© JUNGE FREIHEIT Verlag GmbH & Co.  www.jungefreiheit.de    40/00 29. September 2000

 
Türkisch original
Kino: "Güle Güle" von Zeki Ökten
Ellen Kositza

Es dürfte das erste Mal sein, daß in der Bundesrepublik ein Kinofilm anläuft, der seine Zielgruppe derart eindeutig in einer ausländischen Nationalität findet. "Güle Güle" basiert auf einem türkischen Drehbuch, wurde von einem türkischen Regisseur mit türkischen Darstellern gedreht und wird auch hierzulande in türkischer Sprache (deutsch untertitelt) gezeigt. Mit welchem Grund auch sollte sich die Ausbreitung osmanischer Kultur hierzulande auf Billigläden, Kebabstände und Moscheen beschränken? Türkisches Kino in der BRD: allemal weniger anrüchig und unbegründet als die alltägliche und längst nicht mehr als solche wahrgenommene US-Minderware.

In einem Dorf auf einer türkischen Insel leben fünf Freunde, Ruheständler allesamt: Galip, der verliebte Schwärmer, das Ehepaar Celal und Zarife, die beinahe ein halbes Jahrhundert zusammen sind, Ismet, der kindliche Spinner mit einer Leidenschaft für amerikanische Filmhelden und der ordentliche und aufrichtige Schemsi, der vor Jahren von seiner eitlen und karrieregeilen Frau betrogen und verlassen wurde. Der Film beginnt mit Stimmungen, mit warmen Bildern dörflicher Idylle, mit Gesprächen über die Weinlese, freundschaftlichen Männerrunden in Kaffeestuben, nur langsam tröpfelt die Handlung zu einem Fluß: Der Träumer Galip möchte den lange gehegten Wunsch, seine Geliebte Rosa in Kuba zu besuchen, wahr werden lassen. Es ist eine besondere, durch wöchentliche Briefe besiegelte Liebe zwischen den beiden; sie haben sich nur einmal in ihrem Leben gesehen, sind nun seit 20 Jahren räumlich getrennt, aber einander stets treu geblieben. Bevor Galips Pläne konkret werden können, diagnostizieren ihm Ärzte nach einem Zusammenbruch Magenkrebs im Endstadium. Für die Freunde, die noch vor Galip die schlimme Nachricht erfahren, ist klar, daß sie nun alles daransetzen müssen, dem Kranken die Reise nach Kuba zu ermöglichen. Unvertraut im Umgang mit fremden Währungen verrechnen sie sich im Dollarpreis, den die Reise kostet – eine immense Summe muß scheinbar aufgebracht werden. Die vier Alten jedoch werden nichts unversucht lassen, Galips letzten Traum zu erfüllen. Es ist ein langsamer Film, dessen Tempo – und das ist selten – nicht auf einer Attitüde fußt, sondern ländlicher Realität abgewonnen ist. Weit entfernt sind die Protagonisten von westlichem Jugendwahn, vom Cholesterinkult und der vereinsamten Bitterkeit, die häufig genug das Seniorendasein als erbärmliche Horrorvision, als mürbes Lebensende erscheinen läßt.

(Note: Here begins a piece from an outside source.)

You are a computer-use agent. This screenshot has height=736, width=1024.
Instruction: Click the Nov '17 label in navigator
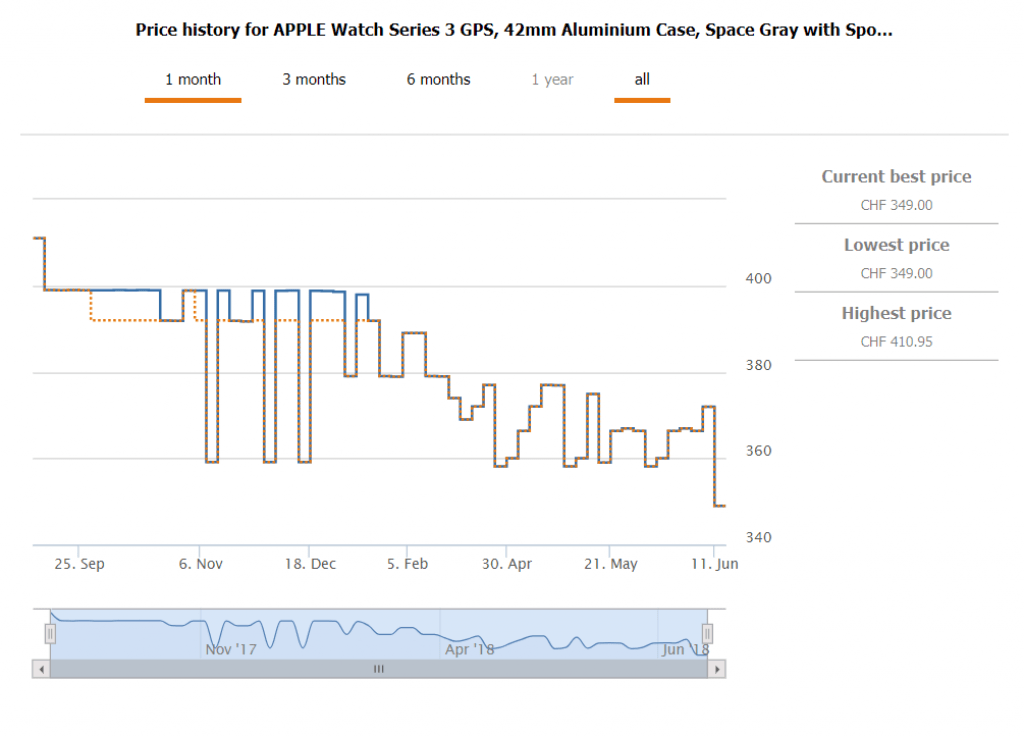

In der Türkei ist dieser Film mit dem dort einstmals überaus populären Schauspielerpaar Metin Akpinar und Zeki Alasya ein unglaublicher Erfolg und ein Dauerbrenner, er läuft seit Februar und rangiert dort im Hinblick auf die Zuschauerzahlen an dritter Stelle hinter den Hollywoodproduktionen "Propaganda" und "Titanic". Hierzulande werden 36 Kopien von "Güle Güle" (was "Auf Wiedersehen" bedeutet) auf Großstadtkinos verteilt und dort sicherlich ihr Publikum finden.

Regisseur Zeki Ökten hat sich bereits vor Jahrzehnten auch über seine Heimat hinaus einen Namen gemacht: Mit seinem Film "Sürü" ("Die Herde"), der sowohl die zunehmend rechtlose Stellung der anatolischen Frau als auch die tödliche Anonymität der Großstädte auf den Zerfall traditionaler, feudaler Ordnungen zurückführt, gewann er europaweit zahlreiche Filmpreise und erhielt auch für spätere Produktionen internationale Anerkennung. Bedeutsam ist dies, weil sich solche Filme mitnichten an Hollywoods Maßgabe anbiedern, sondern auf ihr Ursprungsland verweisen.